CHANGES IN HEMATOMA CLEARANCE RATE AND NEUROLOGICAL FUNCTION IN PATIENTS WITH HYPERTENSIVE INTRACEREBRAL HAEMORRHAGE AFTER NEUROENDOSCOPY COMBINED WITH ENDOPORT IMPLANTATION

Xiaobin Yang^{1, #}, Anqiang Yang^{1, #}, Dekang Li¹, Ping Li¹, Hong Li¹, Feixiong Chen², Ke Wu^{1, *}

¹Department of Neurosurgery, Yibin First People's Hospital, Yibin 644000, Sichuan Province, China - ²Yibin First People's Hospital, Yibin 644000, Sichuan Province, China

Objective: To analyse the changes in hematoma clearance rate and neurological function in patients with hypertensive intracerebral haemorrhage after neuroendoscopy combined with endoport implantation. 

Methods: Data were collected from 110 patients with hypertensive intracerebral haemorrhage who were admitted to our hospital from January 2019 to January 2020. Patients were divided into an endoscopic group and a craniotomy group according to the treatment method. Patients in the endoscopic group received neuroendoscopy combined with endoport implantation, and the craniotomy group underwent craniotomy. Intraoperative blood loss, operation time and length of hospital stay were recorded and compared between the two groups, and the tracheotomy rate and postoperative rebleeding rate were calculated and compared. The fasting venous blood (5 ml) of patients with hypertensive intracerebral haemorrhage was collected before and after surgery, and the levels of interleukin-6 (IL-6) and tumour necrosis factor-α (TNF-α) in serum were detected using cytokine microsphere detection technology, and fluorescence immunoassay was used procalcitonin (PCT) levels. Within 2 h of surgery, the amount of hematoma was measured and the hematoma clearance rate was calculated. The incidence of wound infection, arteriovenous damage, cerebral infarction, cerebrospinal fluid leakage and other adverse reactions were recorded, and the incidence of adverse reactions was compared between the two groups. The recovery of neurological function was evaluated using the Glasgow Outcome Scale (GOS) score, and the intraneural hematoma was analysed in patients with hypertensive intracerebral haemorrhage. Changes in the hematoma clearance rate and neurological function after endoscopic endoport implantation were also measured. 

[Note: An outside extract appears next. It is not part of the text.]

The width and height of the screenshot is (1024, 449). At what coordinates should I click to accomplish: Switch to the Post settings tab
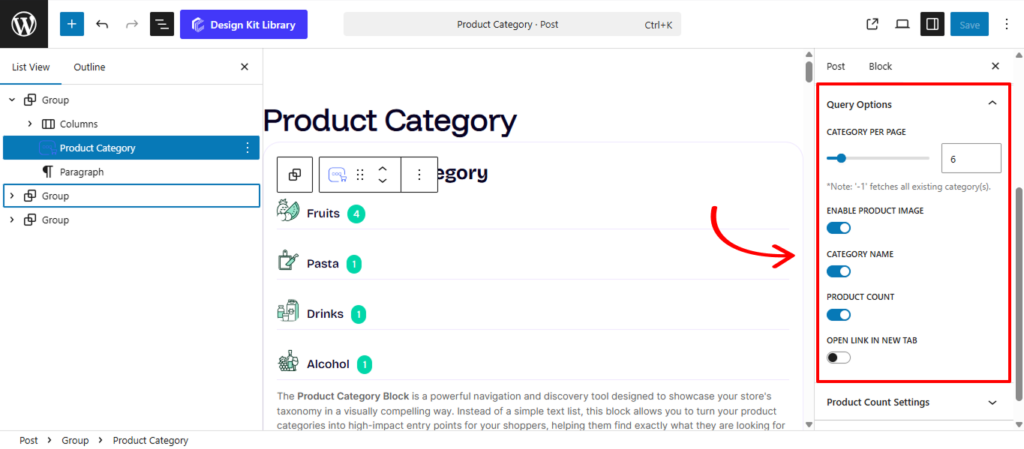(836, 66)
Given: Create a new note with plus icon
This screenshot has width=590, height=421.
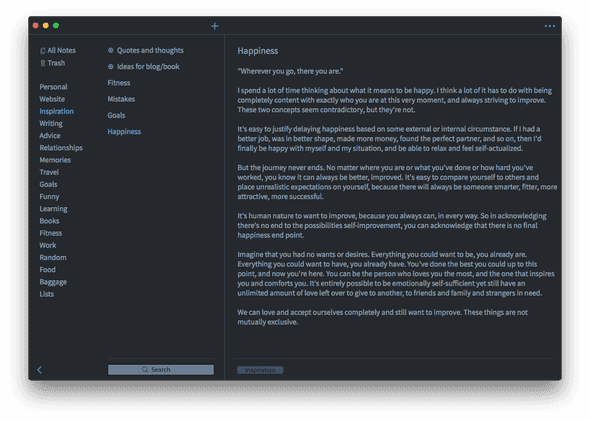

Results: The intraoperative blood loss, operation time, hospitalisation time, tracheotomy rate and postoperative rebleeding rate of the endoscopic group were significantly lower than those of the craniotomy group, and the hematoma clearance rate was significantly higher than that of the craniotomy group (P < 0.05). Before surgery, there was no significant difference in serum TNF-α, IL-6 and PCT levels between the two groups (P>0.05). After surgery, the levels of TNF-α, IL-6 and PCT in the endoscopic group were significantly lower than those in the craniotomy group (P<0.05). The percent of patients in the endoscopic group with ‘excellent’ and ‘good’ ratings on the GOS was 67.31%, which was significantly higher than that in the craniotomy group (37.91%) (P<0.05). The GOS level in the endoscopic group was significantly higher than that in the craniotomy group (P<0.05). The incidence of adverse reactions in the endoscopic group was 11.54%, which was significantly lower than the 31.03% observed in the craniotomy group (P<0.05). 

Conclusion: Compared with craniotomy, neuroendoscopy combined with endoport implantation is more effective in the treatment of hypertensive intracerebral haemorrhage. Neuroendoscopy combined with endoport implantation has the advantages of less bleeding, a shorter operation time, a small wound and fewer adverse reactions. It can improve the hematoma clearance rate, improve neurological function and reduce bodily harm to patients. It can be widely used in clinical practice.